Une polémique enflamme l’Angleterre à propos d’une prière islamique à laquelle ont été invités des élèves de sept ans non musulmans dans un cours d’éducation religieuse dispensé par une école primaire de l’Eglise anglicane. Le député Richard Tice, adjoint de Farage à la tête du parti Reform UK, relaie la plainte d’un père de famille de sa circonscription, le Lincolnshire, dont la fille a dû accomplir les gestes de la prière islamique. L’évêché en cause, celui de Lincoln, répond qu’il ne s’agissait pas dans le cours dispensé d’un acte d’adoration mais de pédagogie, d’introduction laïque à d’autres religions. Dans la tête des enfants de sept ans, il n’est pas évident que ce distinguo subtil ait été très clair. Et de toute manière, est-ce le rôle d’une école anglicane d’explorer l’islam en primaire ?

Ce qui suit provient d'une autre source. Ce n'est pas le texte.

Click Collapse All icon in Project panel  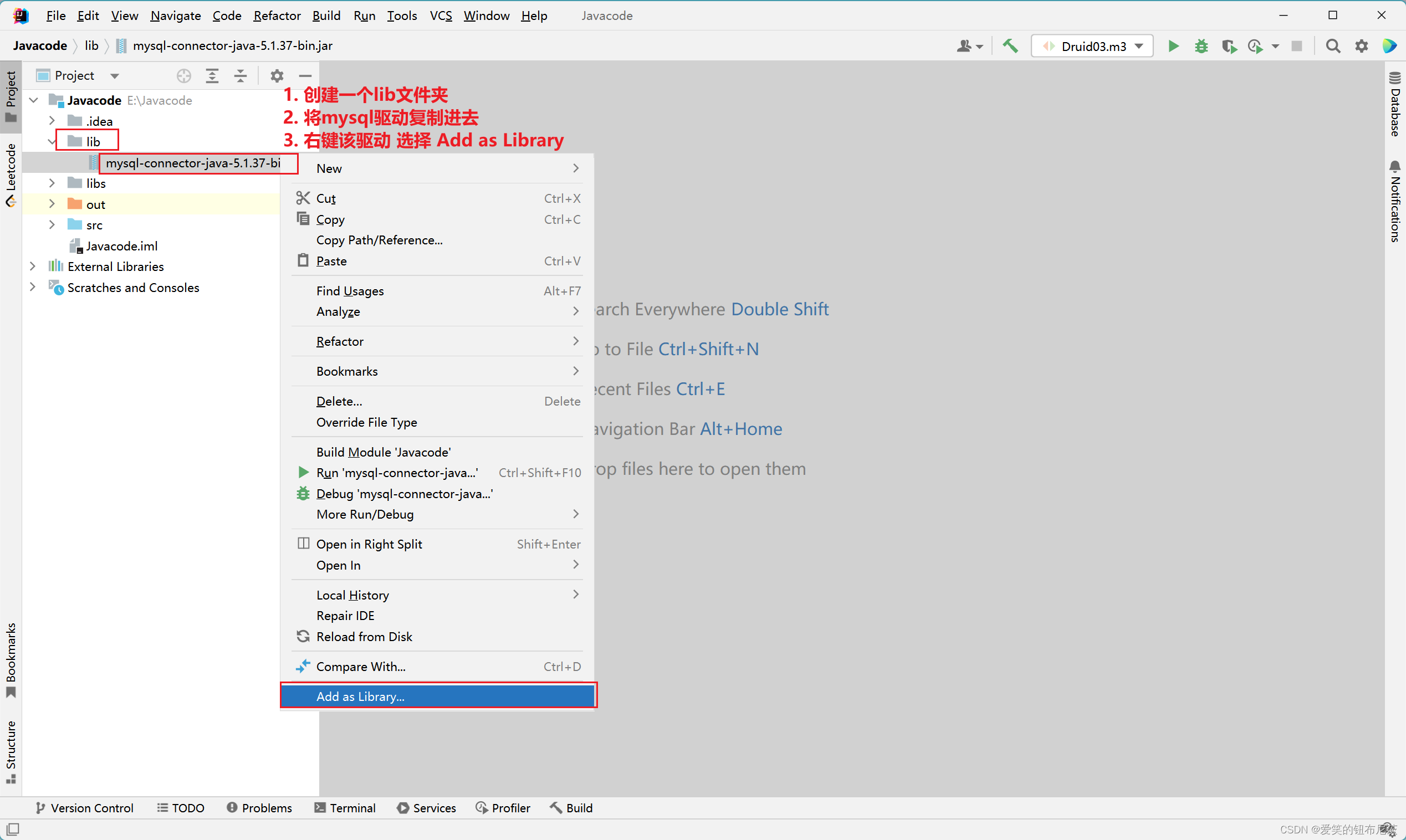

« On a prié Allah » à l’école primaire de l’Eglise d’Angleterre
Selon le père, des élèves de sept ans ont été « contraints, manipulés et cajolés » pour accomplir la prière islamique, « alors qu’aucun des enfants de la classe n’était de confession islamique ». Une vidéo a d’abord été projetée montrant des personnes agenouillées sur des tapis de prière en direction de La Mecque et récitant une prière à Allah, avant qu’on demande aux enfants d’« essayer » eux-mêmes. Sa petite fille lui a dit avant de dormir : « On a prié Allah hier. » Selon le père et la fille, le professeur aurait dit quelque chose comme « OK, essayons tous maintenant. Nous devons tous accomplir la prière », avant de les encourager à enlever leurs chaussures et à reproduire « tout le processus physique de la prière ». Ce type de comportement est connu : la révolution est une praxis.
Controverse sur la pédagogie : contrainte ou pas contrainte ?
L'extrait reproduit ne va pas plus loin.